Ибо именно в этом, говорит один святой отец–иезуит, состоит «долг христианского милосердия перед нашими близкими и умершими друзьями… И даже когда мы признаем, что мертвому телу совсем или почти не важно, покрыто оно или нет, поскольку оно бесчувственно; сможем ли мы отрицать, что это очень важно для живых, которые будут охвачены сильнейшим ужасом при виде подобного зрелища, малоприятного для человеческой стыдливости, особенно в случае каких–то более существенных искажений и изменений в лице усопшего, что со многими случается довольно часто. А что касается остальных тел, вплоть до висельников и других преступников, выставленных на больших дорогах, чтобы служить назиданием и устрашением для прохожих, также существует обычай их прикрывать, хотя бы старой ветошью, чтобы не позабыть всяческую человечность по отношению к человеческому телу и не вызвать чрезмерного ужаса у живых»[151]. Формулировка довольно сложна, но это уважение к телу как таковому (а именно так можно назвать мертвое тело) долгое время воодушевляло все тексты и все практики, с ним связанные. Чтобы уловить ментальные и текстуальные трансформации и выявить медленное ослабление ассоциации тела с душой, следует обратиться к другим проявлениям телесности.

Луи Симон менее пропитан религиозностью, во многих отношениях более современен (и прежде всего в силу психологических и временных причин — он младше Жамре, но почти ровесник кюре Ангрена). В своем повествовании он не связывает понятия «души» и «тела», и если бы его свидетельство не было столь исключительным, он мог бы открыть нам новые способы чувствования. Конечно, когда он употребляет термин «тело» в первый раз, то присоединяет к нему прилагательное «святое», чтобы описать шествие в честь святого Овидия на Вандомской площади Парижа в 1763 году. Но в остальном тексте коннотации совсем другие. Они совершенно профанны: речь теперь идет только о телах любимых женщин, которыми следует восхищаться, телах будущих читателей и самого мемуариста, которые следует беречь. «Чистота» и воздержанность — вот главное содержание советов относительно здоровья, которые сопровождают рассказ о любовных приключениях кисейщика: «Если вы хотите жить долго и в добром здравии, никогда не предавайтесь излишествам ни в каком деле, особенно в еде и питье.
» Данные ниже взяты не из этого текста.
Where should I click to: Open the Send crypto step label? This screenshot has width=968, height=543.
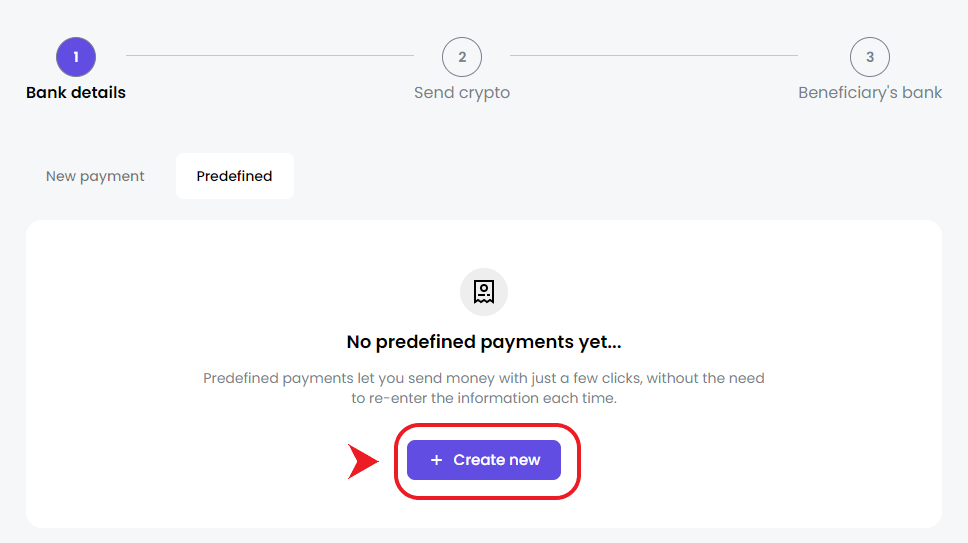point(462,93)
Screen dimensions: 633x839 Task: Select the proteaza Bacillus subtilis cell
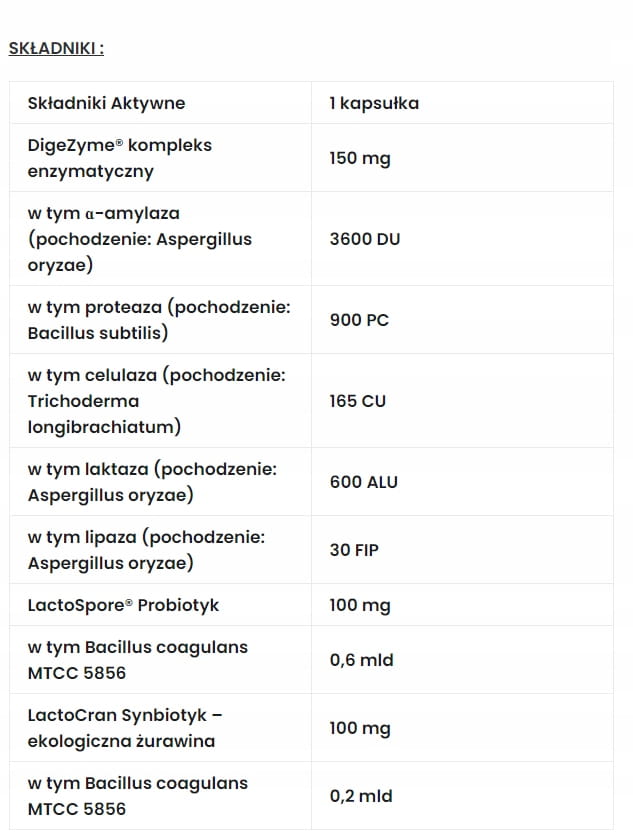coord(160,319)
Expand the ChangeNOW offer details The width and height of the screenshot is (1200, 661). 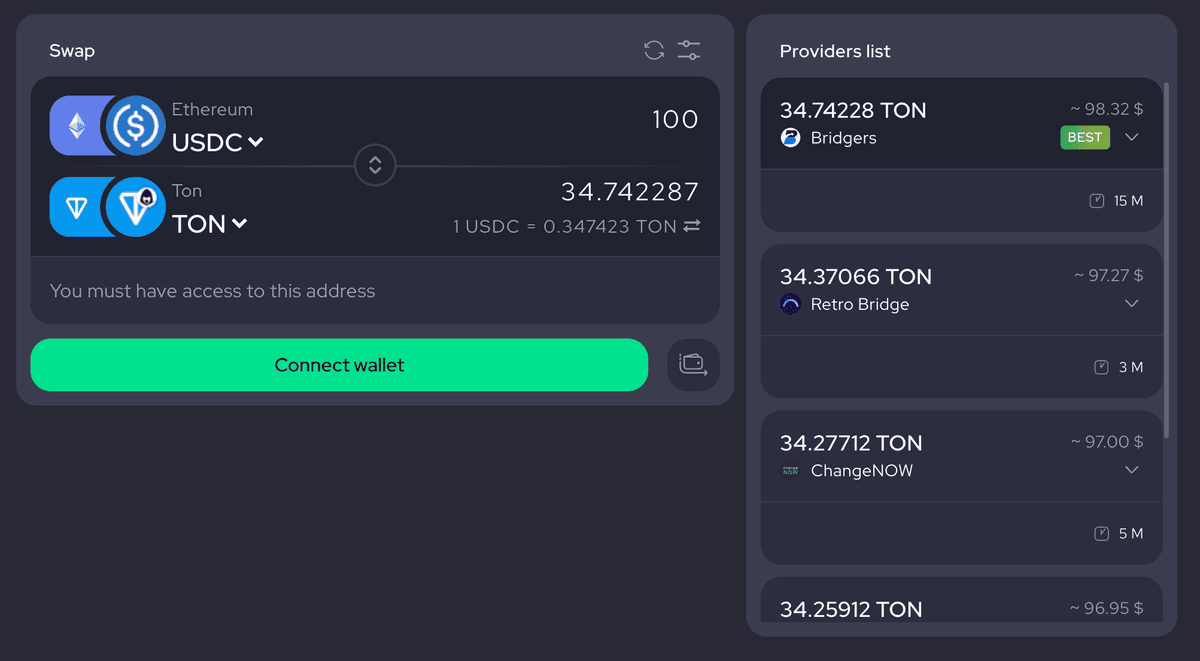[x=1131, y=469]
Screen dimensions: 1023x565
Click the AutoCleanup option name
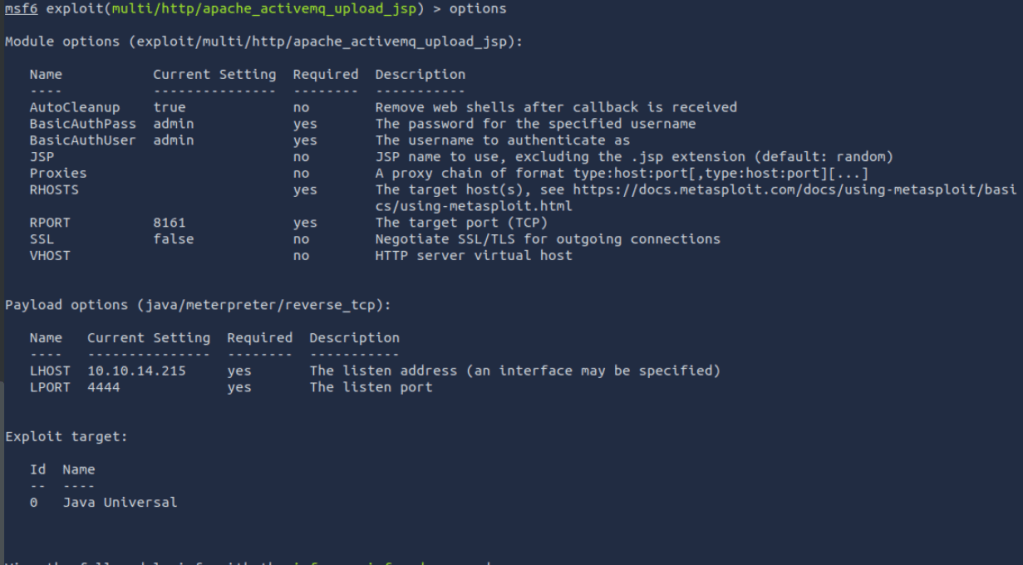[74, 107]
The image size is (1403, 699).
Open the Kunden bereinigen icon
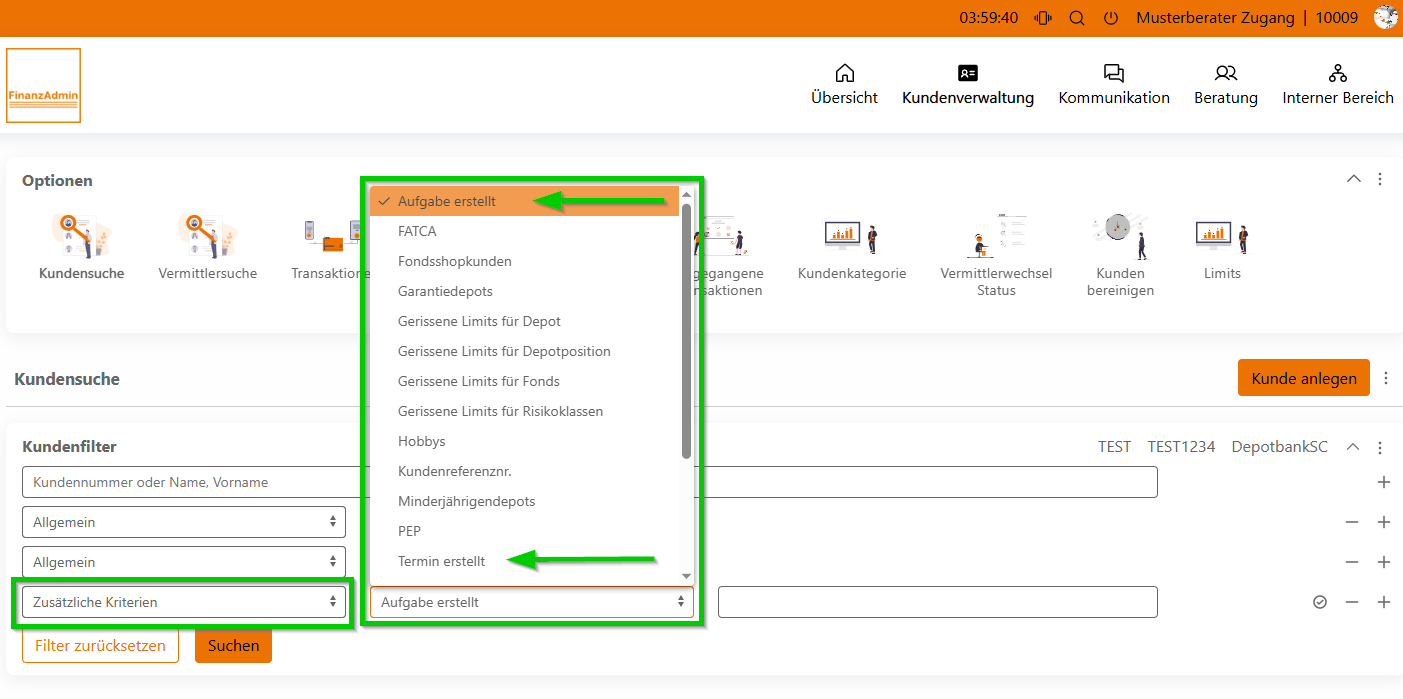1120,236
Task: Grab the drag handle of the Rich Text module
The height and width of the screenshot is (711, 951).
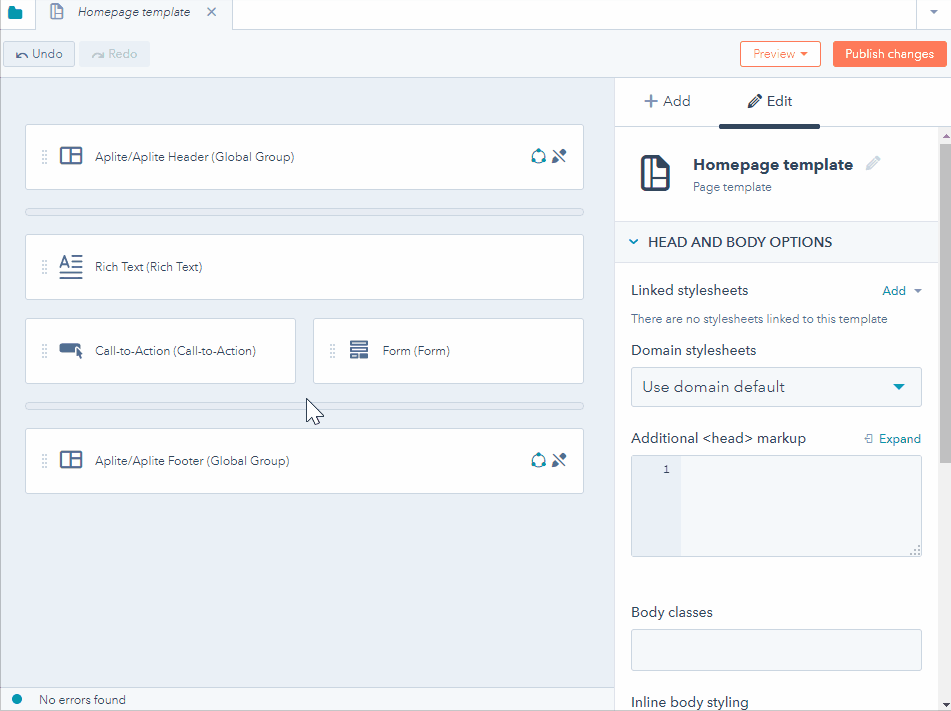Action: tap(43, 267)
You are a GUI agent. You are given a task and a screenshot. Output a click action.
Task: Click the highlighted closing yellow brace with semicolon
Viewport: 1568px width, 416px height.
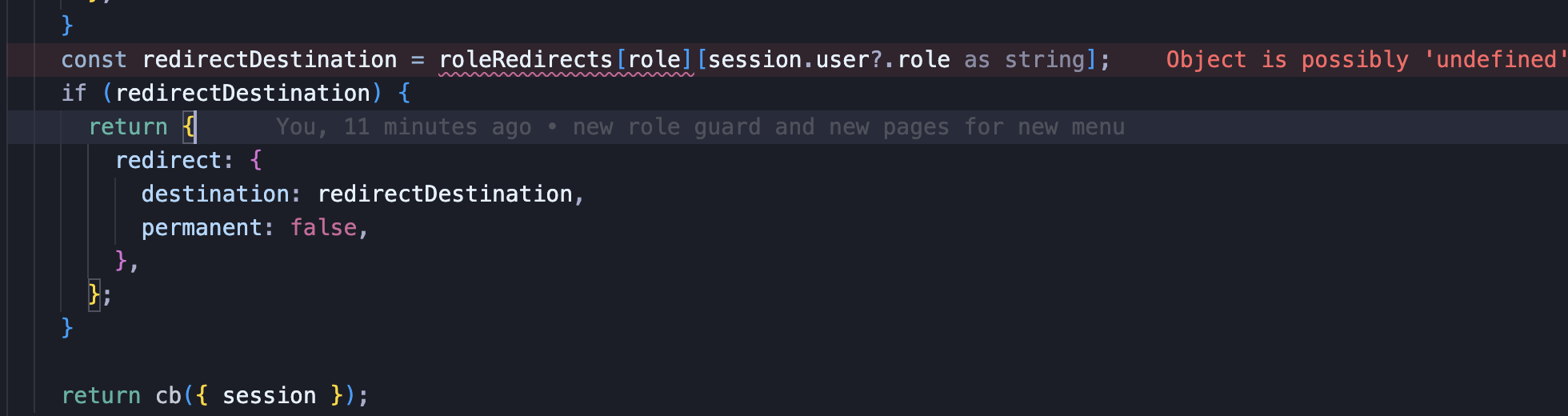(100, 295)
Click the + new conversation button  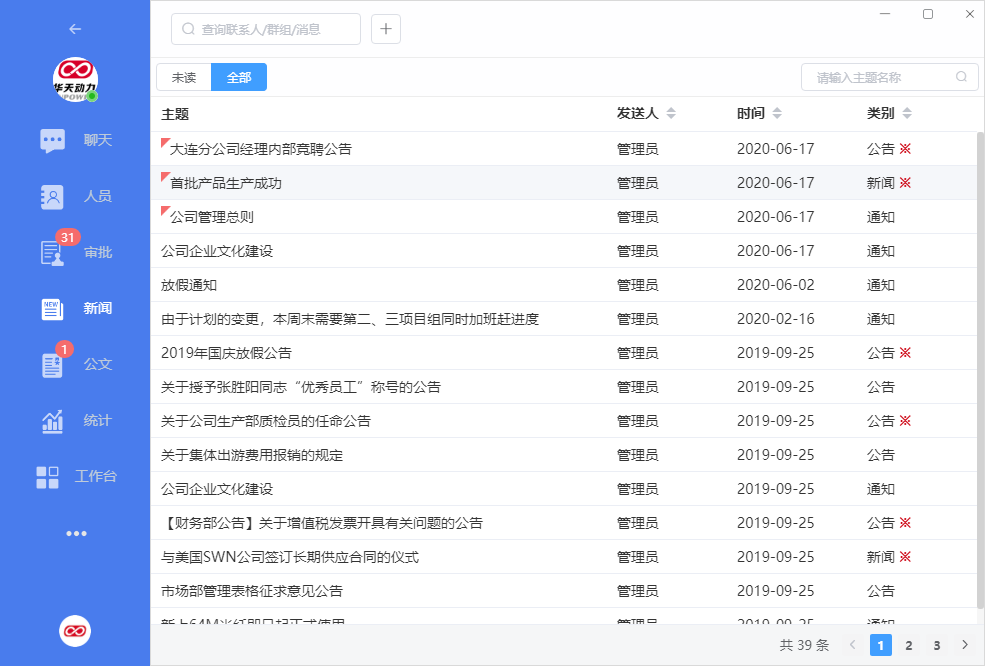point(385,29)
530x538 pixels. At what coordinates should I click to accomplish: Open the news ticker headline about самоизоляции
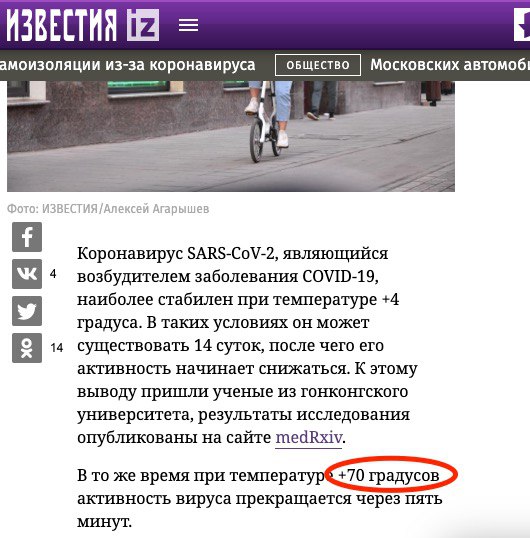pyautogui.click(x=128, y=65)
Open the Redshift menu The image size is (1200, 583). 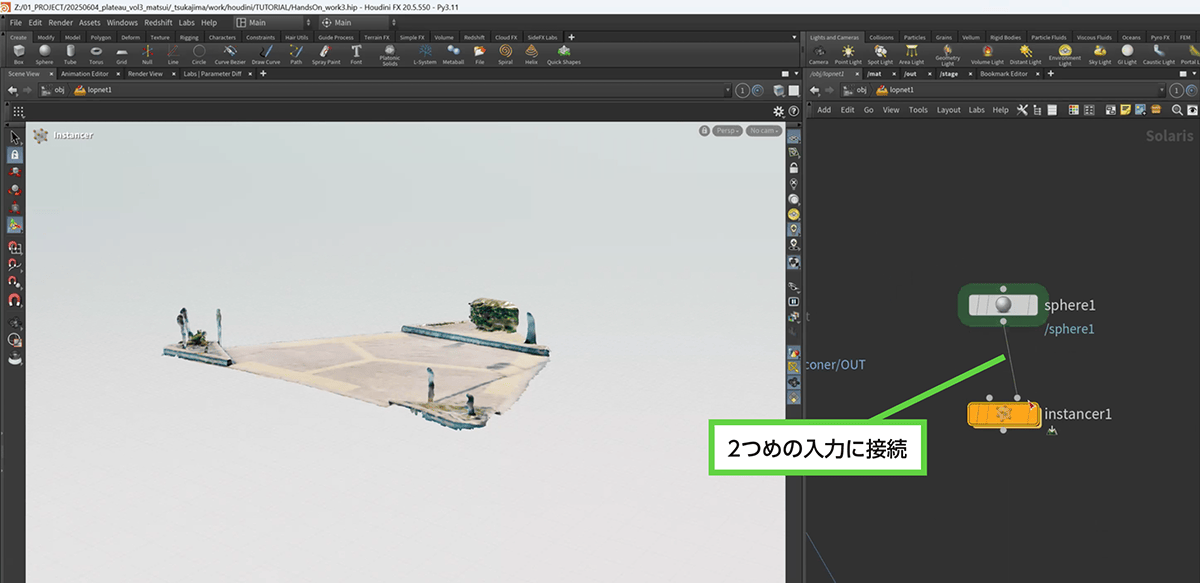(x=158, y=22)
Всегда уходите из–за стола не вполне насыщенными, пусть пьянство внушает вам отвращение. Никаких излишеств ни в работе, ни в бдении, ни в дозволительных вещах, о которых я не стану упоминать. Всегда сохраняйте ваше тело опрятным и таким чистым, как только возможно. Ешьте больше постного, чем скоромного, и не обременяйте ваше тело мясом и жиром, это будет вас стеснять. Остерегайтесь слишком сильного мороза или жары; если чересчур жарко, идите охлаждаться к огню, а не в прохладу. Никогда не играйте, разве что ради приятного времяпрепровождения, не ради выгоды»[152].

Возможно, за банальностью таких отмеченных народным здравым смыслом аксиом из пословиц и книжонок коробейников[153] прорисовывается новый образ тела. Выросшее из старой традиции заботы о физических силах, новое понимание тела вводит определенные новшества, уходя от проблемы бессмертия души, и тем самым напоминает о радикальной ментальной трансформации, которая уже шла в крестьянском обществе с конца XVIII века[154]. Что это — новый способ представления телесности? По меньшей мере перед нами доказательство того, что даже и в сельском мире тело никогда не было только фигурой смерти и угрожающего загробного мира.